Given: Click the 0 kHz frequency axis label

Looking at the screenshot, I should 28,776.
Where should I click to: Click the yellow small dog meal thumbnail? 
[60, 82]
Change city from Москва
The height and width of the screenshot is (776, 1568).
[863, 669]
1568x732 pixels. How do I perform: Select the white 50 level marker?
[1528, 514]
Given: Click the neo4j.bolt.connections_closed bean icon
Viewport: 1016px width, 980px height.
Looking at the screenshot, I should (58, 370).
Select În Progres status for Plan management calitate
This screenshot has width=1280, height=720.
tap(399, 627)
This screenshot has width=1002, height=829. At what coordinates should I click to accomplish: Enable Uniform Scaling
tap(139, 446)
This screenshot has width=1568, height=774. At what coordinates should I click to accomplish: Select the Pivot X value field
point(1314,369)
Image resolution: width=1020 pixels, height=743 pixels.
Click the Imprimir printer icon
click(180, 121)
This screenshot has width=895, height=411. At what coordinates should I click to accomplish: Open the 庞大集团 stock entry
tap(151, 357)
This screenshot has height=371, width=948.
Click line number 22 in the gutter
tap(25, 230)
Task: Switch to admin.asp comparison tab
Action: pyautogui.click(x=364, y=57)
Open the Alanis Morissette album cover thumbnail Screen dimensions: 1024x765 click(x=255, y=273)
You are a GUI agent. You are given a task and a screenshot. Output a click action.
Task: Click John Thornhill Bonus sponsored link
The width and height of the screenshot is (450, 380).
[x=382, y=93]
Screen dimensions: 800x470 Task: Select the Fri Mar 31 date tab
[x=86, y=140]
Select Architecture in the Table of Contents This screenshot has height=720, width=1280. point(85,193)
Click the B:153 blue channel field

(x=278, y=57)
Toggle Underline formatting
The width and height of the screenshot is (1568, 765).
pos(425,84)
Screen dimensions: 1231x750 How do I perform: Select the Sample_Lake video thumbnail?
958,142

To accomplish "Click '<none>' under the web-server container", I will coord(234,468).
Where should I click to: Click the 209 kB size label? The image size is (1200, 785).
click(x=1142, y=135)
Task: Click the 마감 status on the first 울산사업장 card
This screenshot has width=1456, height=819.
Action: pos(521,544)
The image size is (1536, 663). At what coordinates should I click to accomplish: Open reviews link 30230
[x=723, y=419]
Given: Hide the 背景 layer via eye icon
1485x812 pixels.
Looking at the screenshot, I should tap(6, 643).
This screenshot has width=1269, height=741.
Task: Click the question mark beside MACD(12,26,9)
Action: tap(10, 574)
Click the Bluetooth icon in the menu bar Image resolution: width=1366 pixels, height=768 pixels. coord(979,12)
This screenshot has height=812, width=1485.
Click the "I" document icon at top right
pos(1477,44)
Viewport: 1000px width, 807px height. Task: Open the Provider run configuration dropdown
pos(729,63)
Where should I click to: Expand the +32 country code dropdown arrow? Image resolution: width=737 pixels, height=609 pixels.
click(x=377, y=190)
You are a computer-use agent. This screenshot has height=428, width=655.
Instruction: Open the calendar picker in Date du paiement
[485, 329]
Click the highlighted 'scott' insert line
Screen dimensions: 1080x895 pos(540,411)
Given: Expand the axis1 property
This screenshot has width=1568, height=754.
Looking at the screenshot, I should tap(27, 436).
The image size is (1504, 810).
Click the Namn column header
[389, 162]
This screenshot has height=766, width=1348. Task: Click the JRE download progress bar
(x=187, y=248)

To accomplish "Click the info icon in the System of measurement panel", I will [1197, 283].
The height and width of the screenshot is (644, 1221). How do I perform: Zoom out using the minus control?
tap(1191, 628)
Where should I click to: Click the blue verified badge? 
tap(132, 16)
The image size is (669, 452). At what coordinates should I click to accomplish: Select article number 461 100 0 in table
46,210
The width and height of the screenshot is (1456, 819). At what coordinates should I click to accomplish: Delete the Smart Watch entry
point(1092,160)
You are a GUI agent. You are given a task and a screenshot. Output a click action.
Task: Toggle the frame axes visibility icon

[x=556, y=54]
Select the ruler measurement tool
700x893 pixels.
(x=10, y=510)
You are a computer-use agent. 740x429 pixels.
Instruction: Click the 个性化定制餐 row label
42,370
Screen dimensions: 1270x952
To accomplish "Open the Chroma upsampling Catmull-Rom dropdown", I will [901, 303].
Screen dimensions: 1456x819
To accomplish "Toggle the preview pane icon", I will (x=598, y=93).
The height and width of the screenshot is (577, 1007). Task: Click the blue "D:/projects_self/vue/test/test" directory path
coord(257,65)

════════════════

What the task requires ▸ Write out the items word for word, from the very first line through the line that contains "tap(151, 357)", including both of those lines.

Exercise output ▸
Given: Click the 0 kHz frequency axis label

Looking at the screenshot, I should 28,776.
Where should I click to: Click the yellow small dog meal thumbnail? 
[60, 82]
Change city from Москва
The height and width of the screenshot is (776, 1568).
[863, 669]
1568x732 pixels. How do I perform: Select the white 50 level marker?
[1528, 514]
Given: Click the neo4j.bolt.connections_closed bean icon
Viewport: 1016px width, 980px height.
Looking at the screenshot, I should (58, 370).
Select În Progres status for Plan management calitate
This screenshot has width=1280, height=720.
tap(399, 627)
This screenshot has width=1002, height=829. At what coordinates should I click to accomplish: Enable Uniform Scaling
tap(139, 446)
This screenshot has width=1568, height=774. At what coordinates should I click to accomplish: Select the Pivot X value field
point(1314,369)
Image resolution: width=1020 pixels, height=743 pixels.
Click the Imprimir printer icon
click(180, 121)
This screenshot has width=895, height=411. At what coordinates should I click to accomplish: Open the 庞大集团 stock entry
tap(151, 357)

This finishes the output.